Web spamming can be defined as the actions that mislead search engines into ranking some pages higher than they deserve, these results in degradation of the information quality on the Web, placing the users at risk for exploitation by Web spammers and damaging the reputation of search engines as they weaken the trust of their users.

The first Arabic Web Spam corpus built in (Wahsheh H. A., and Al-Kabi, M. N. (2011). Detecting Arabic Web Spam, The 5th International Conference on Information Technology, ICIT'11, May 11 – 13, 2011.)

This corpus of Arabic Spam Webpages based on the previous corpus, enhanced both the number of Arabic Spam pages, and their content-based features.
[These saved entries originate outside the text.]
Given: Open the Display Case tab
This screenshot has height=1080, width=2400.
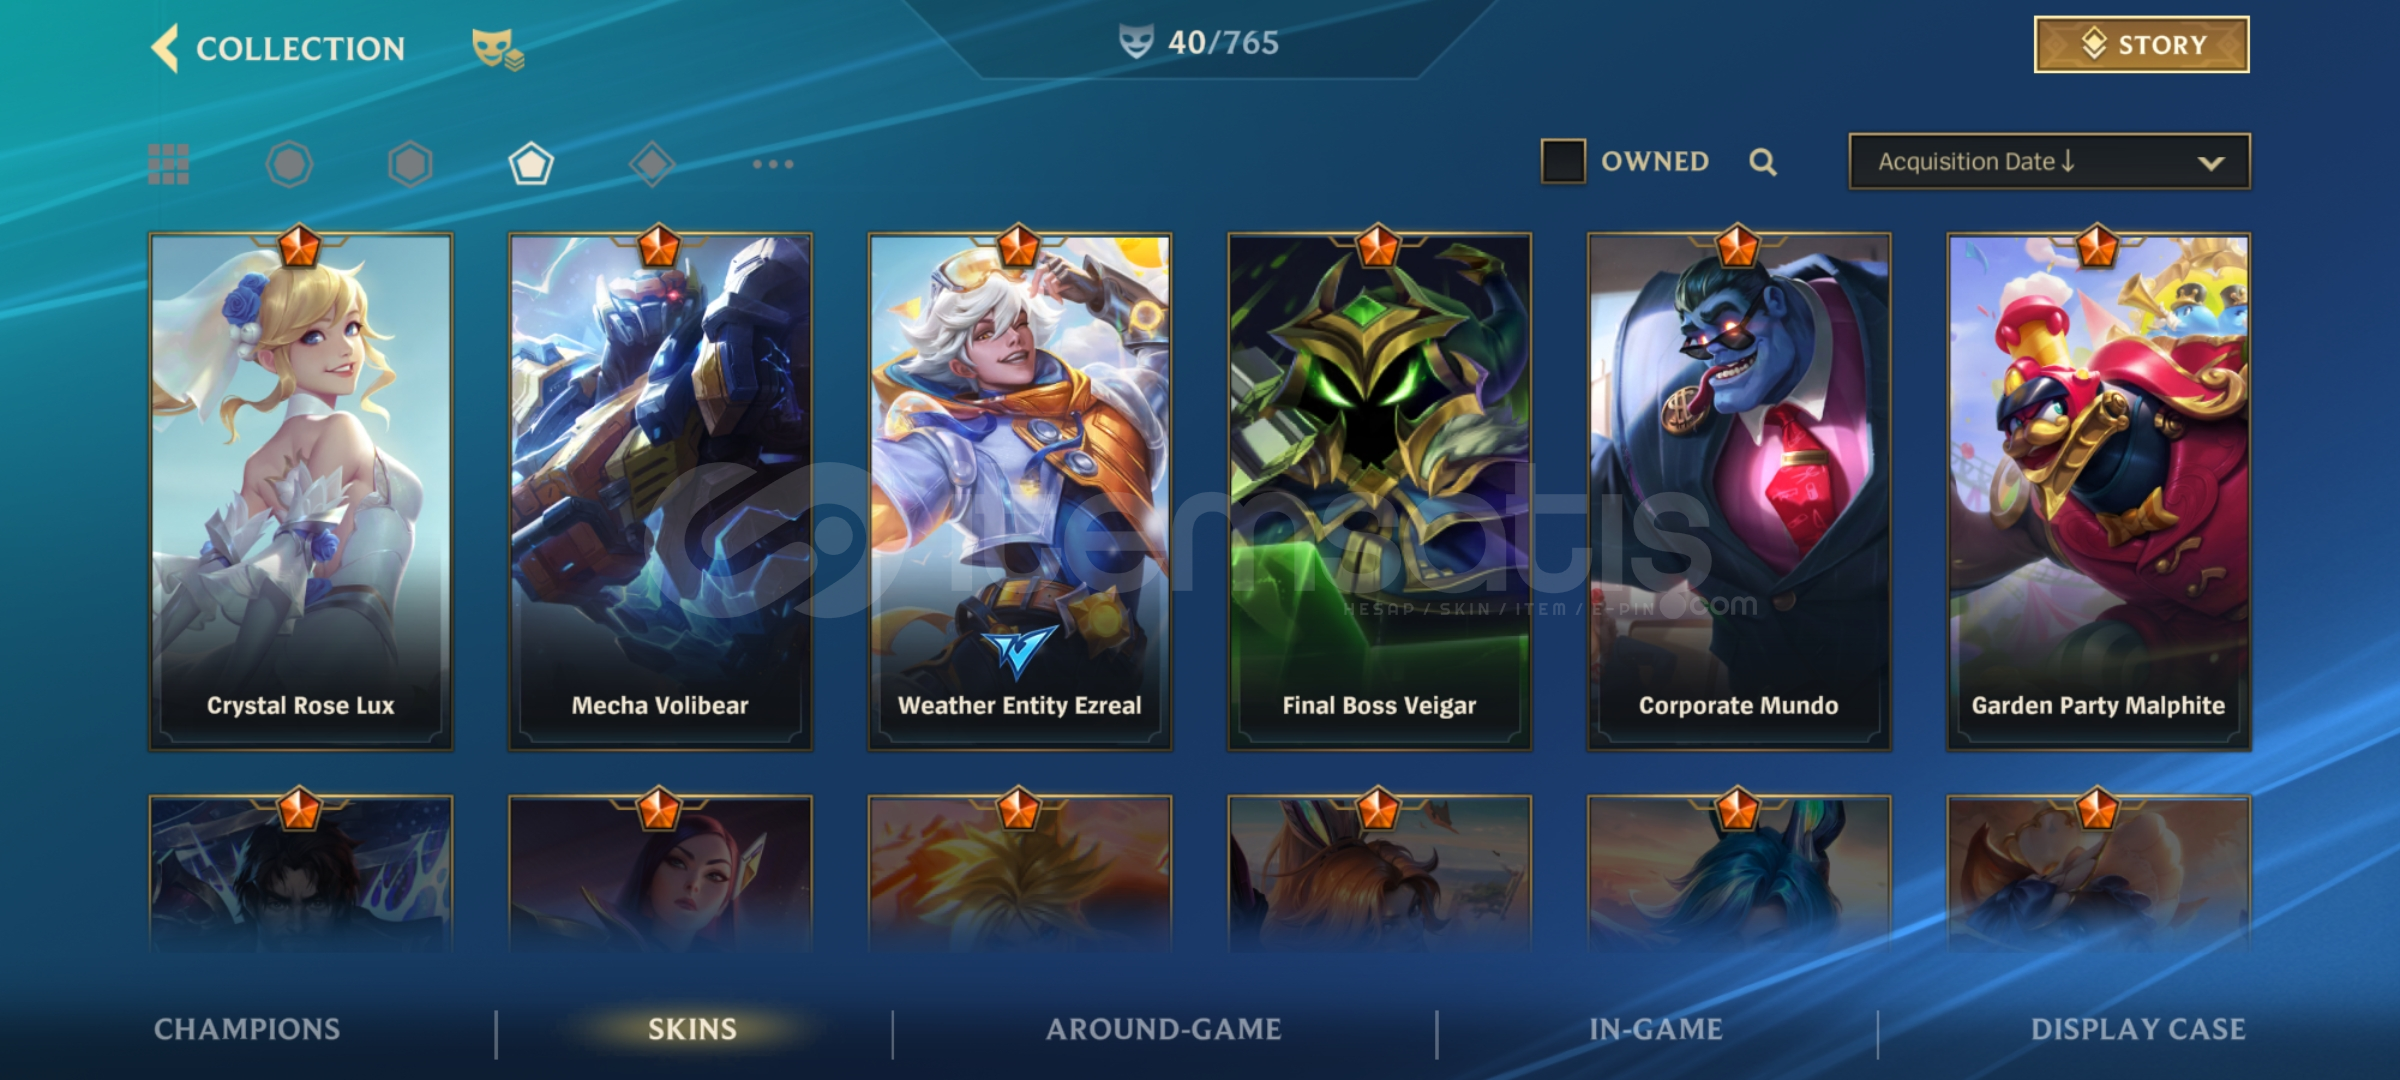Looking at the screenshot, I should pyautogui.click(x=2138, y=1029).
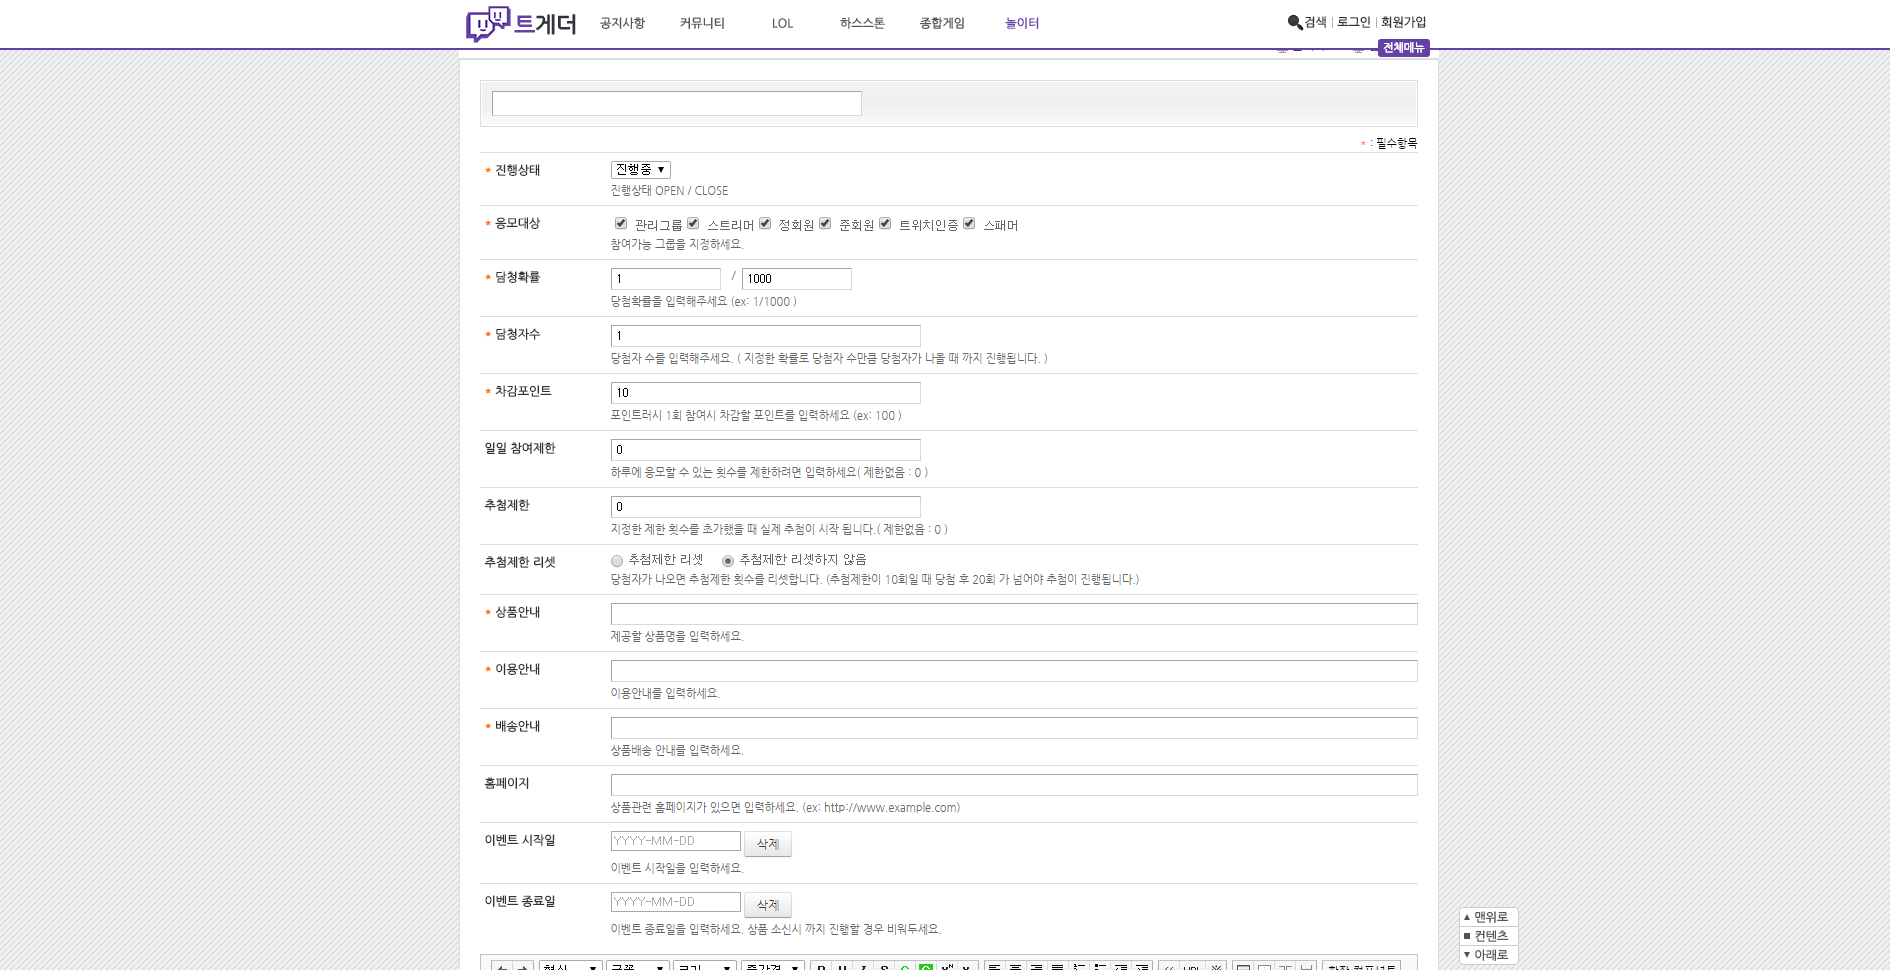Open the 진행상태 status dropdown
The image size is (1890, 970).
click(640, 170)
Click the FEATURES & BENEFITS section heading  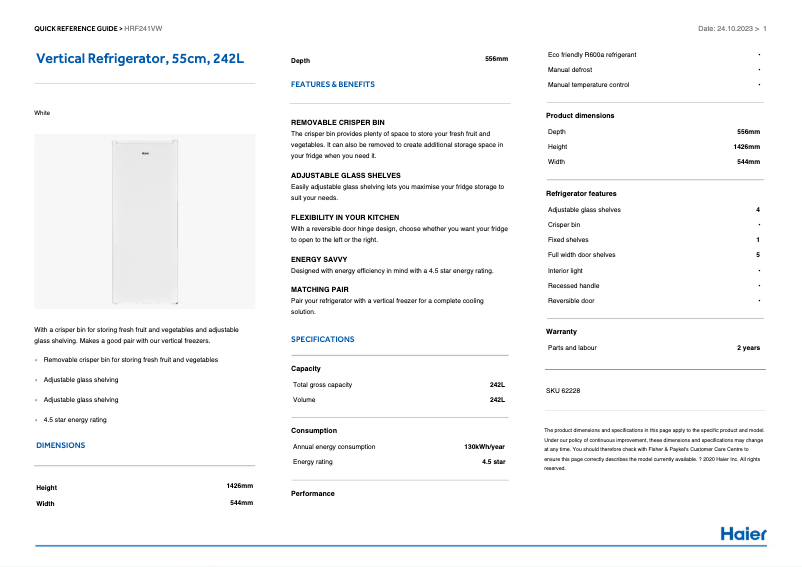(x=333, y=85)
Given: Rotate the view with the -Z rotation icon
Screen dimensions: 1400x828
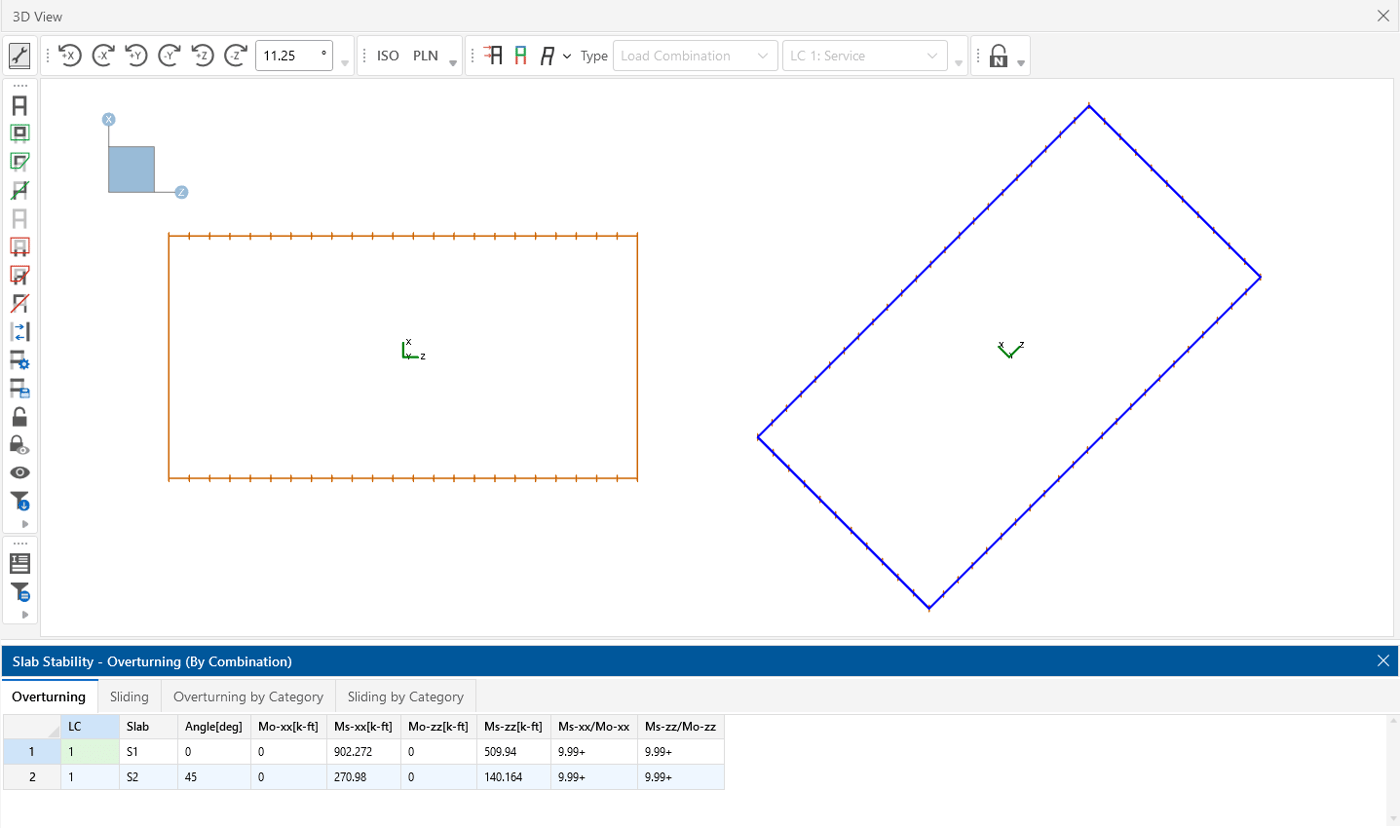Looking at the screenshot, I should [236, 55].
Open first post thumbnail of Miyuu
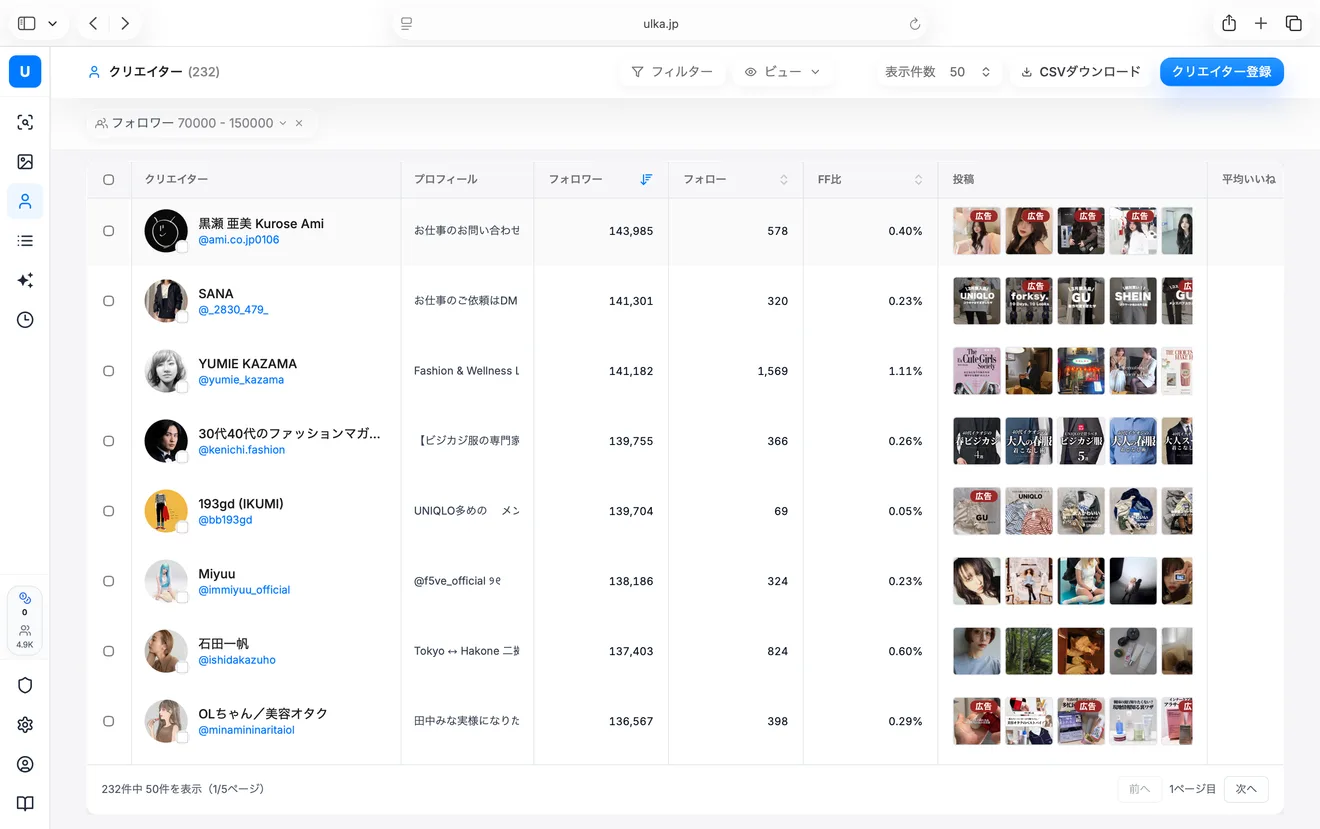This screenshot has width=1320, height=829. pos(977,581)
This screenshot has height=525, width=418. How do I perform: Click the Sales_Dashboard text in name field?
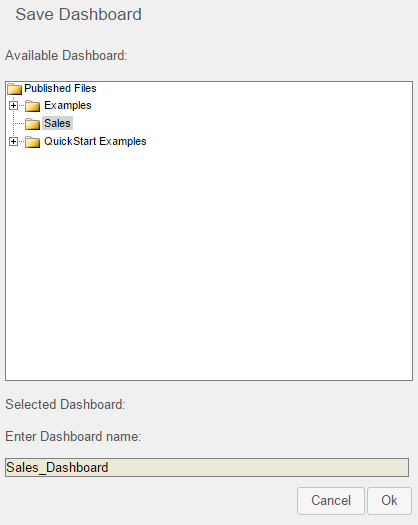click(x=57, y=467)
The Arabic Web Spam Corpus was collected by Heider A. Wahsheh, as a part of Arabic Web spam detection researches, during the time period from April 2011 to Augest 2011, it is considers as a first publicly available of Arabic Web Spam dataset, it is extract a 11 content-based features for 10,000 Arabic Spam Webpages.

Please cite our paper (

Wahsheh H., Abu Doush I., Al-Kabi M., Alsmadi I. and Al-Shawakfa E. (2012), Using Machine Learning Algorithms to Detect Content-based Arabic Web Spam, International Journal of Information Assurance and Security (JIAS), 7 (1): 14-24.) if you use Web Spam 2011 Datasets in your publication.